Given entries:
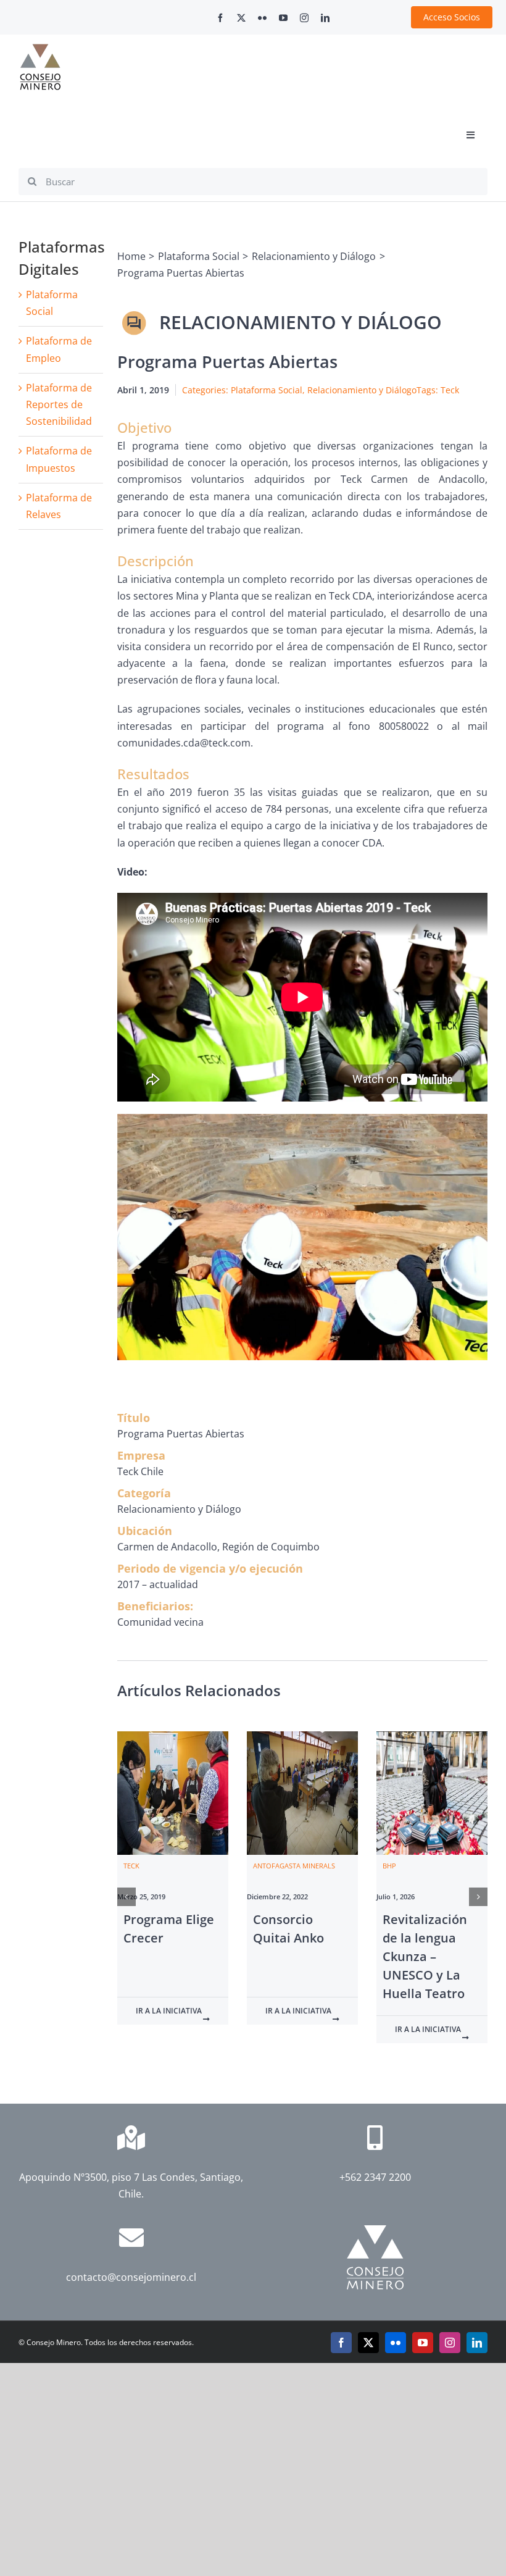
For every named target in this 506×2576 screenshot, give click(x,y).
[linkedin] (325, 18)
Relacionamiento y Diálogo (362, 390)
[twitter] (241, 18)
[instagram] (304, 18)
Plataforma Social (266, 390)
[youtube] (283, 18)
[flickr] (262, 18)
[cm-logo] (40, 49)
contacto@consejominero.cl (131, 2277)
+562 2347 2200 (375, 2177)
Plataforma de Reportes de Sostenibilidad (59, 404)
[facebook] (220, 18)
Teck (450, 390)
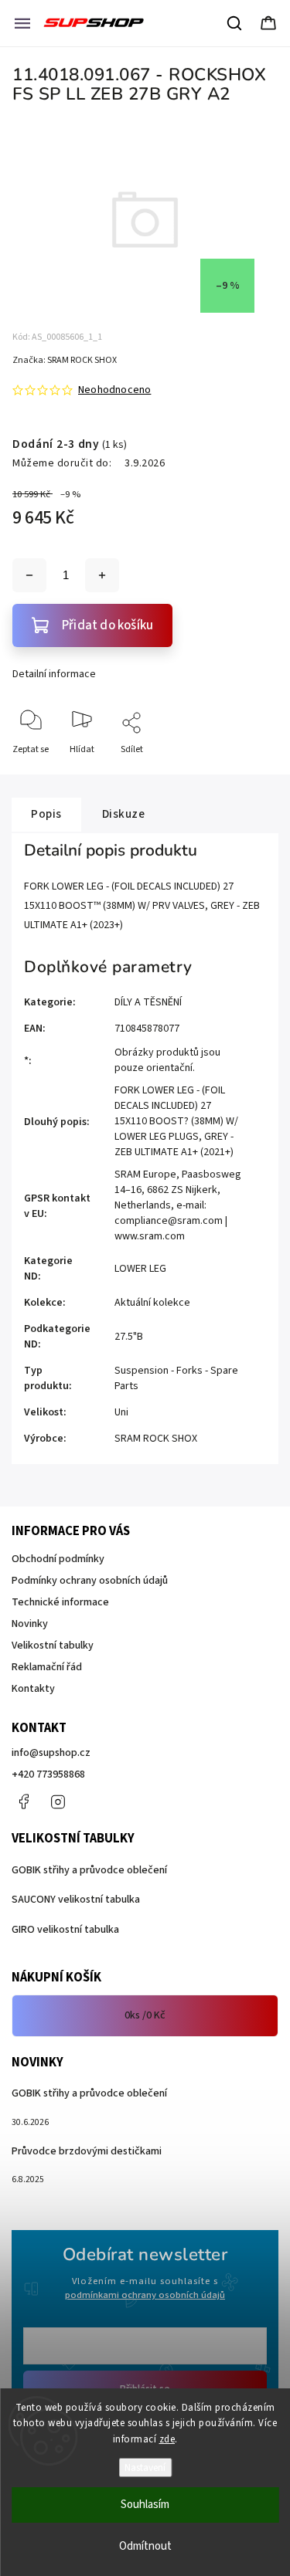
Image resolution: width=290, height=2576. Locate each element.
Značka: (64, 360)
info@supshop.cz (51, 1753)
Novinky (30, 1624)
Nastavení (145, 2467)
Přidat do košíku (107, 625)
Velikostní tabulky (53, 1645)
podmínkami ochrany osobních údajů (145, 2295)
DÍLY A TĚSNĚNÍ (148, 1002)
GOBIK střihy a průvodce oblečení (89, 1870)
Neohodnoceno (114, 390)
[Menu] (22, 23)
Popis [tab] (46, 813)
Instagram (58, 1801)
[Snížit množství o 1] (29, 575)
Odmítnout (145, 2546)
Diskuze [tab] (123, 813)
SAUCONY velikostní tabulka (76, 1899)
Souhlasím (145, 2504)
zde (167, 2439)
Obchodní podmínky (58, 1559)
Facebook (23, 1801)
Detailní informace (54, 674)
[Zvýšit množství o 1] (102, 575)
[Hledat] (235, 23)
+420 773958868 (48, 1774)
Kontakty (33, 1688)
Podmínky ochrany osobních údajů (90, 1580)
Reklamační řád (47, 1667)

What is being asked: In the entries, find the line containing "[Zvýšit množství o 1] (102, 575)" and output it and all remaining lines exactly.

Exercise output:
[Zvýšit množství o 1] (102, 575)
[Hledat] (235, 23)
+420 773958868 (48, 1774)
Kontakty (33, 1688)
Podmínky ochrany osobních údajů (90, 1580)
Reklamační řád (47, 1667)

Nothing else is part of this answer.